The mechanism of electrocoagulation process is rather complex. The IR spectroscopy analysis showed that the dye molecule is involved in redox processes taking place in the vicinity of the electrode surface, resulting in its deamination and demethylation. After deamination and demethylation, the polar molecules become non-polar and insoluble and easier to separate. This mechanism is supported by our experimental tests performed at different inter-electrode distance. The value of removal efficiencies decrease with the inter-electrode distances. This means that the dye molecule is more difficult to separate in its polar form.

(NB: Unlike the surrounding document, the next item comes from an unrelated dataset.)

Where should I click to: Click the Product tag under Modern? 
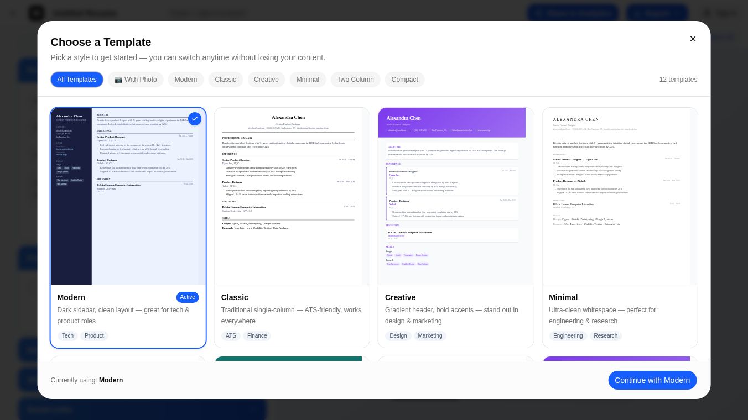(x=94, y=335)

Scheme 1 presents a conceptual model proposed for the electrocoagulation of an aqueous solution containing R6G in order to illustrate the mechanism of decolorization.

Scheme 1
scheme 1

Schematic diagram of the aqueous solution containing R6G

The main reactions are the anodic dissolution of iron electrode in iron ions in solution and the formation of iron hydroxide by the reaction with hydroxyl ions generated at the cathode in the bulk solution. As the concentration of ferrous hydroxide increases, the polymerization reaction takes place, resulting in polymeric iron flocs, which may precipitate the phenyl-xanthene radicals remained in the bulk solution after the demethylation and deamination processes. Furthermore, the flocs are separated by flotation with the support of the molecular hydrogen generated at the cathode (especially at relatively high values of current density),or by sedimentation.

4 Conclusions

This paper presents a study concerning the assessment of operational parameters on the removal of R6G (a xanthene dye) by electrocoagulation operated in batch and galvanostatic regime.

The effects of several operating parameters such as pH, current density, initial dye concentration, electrolysis time, electrode configuration (Fe–Fe, Al–Al, and Fe–Al), and electrical current type on the EC performances were studied.

The best performance of EC process was obtained at a current density of 95 A/m2, pH value of 9, using iron electrode configuration. Under these conditions, the EC of a 100-mg/L dye R6G aqueous solution leads to 100 % decolorization; after 60 min, the removal efficiency in relation to TOC reaches the highest value of 82.98 %. The optimal electrocoagulation time is 5 min, when 92.4 % decolorization removal efficiency is reached with a specific energy consumption of 6.31 kWh kg−1.

It has been noticed that the Fe–Fe, electrode configuration operated in APC regime provided the best dye solution decolorization rate.

The mechanism of the R6G removal by EC was also discussed. It was found that polymeric iron flocs co-precipitate with the phenyl-xanthene radicals remained in the bulk solution after the demethylation and deamination processes. The formed flocs are easily separated by flotation or sedimentation.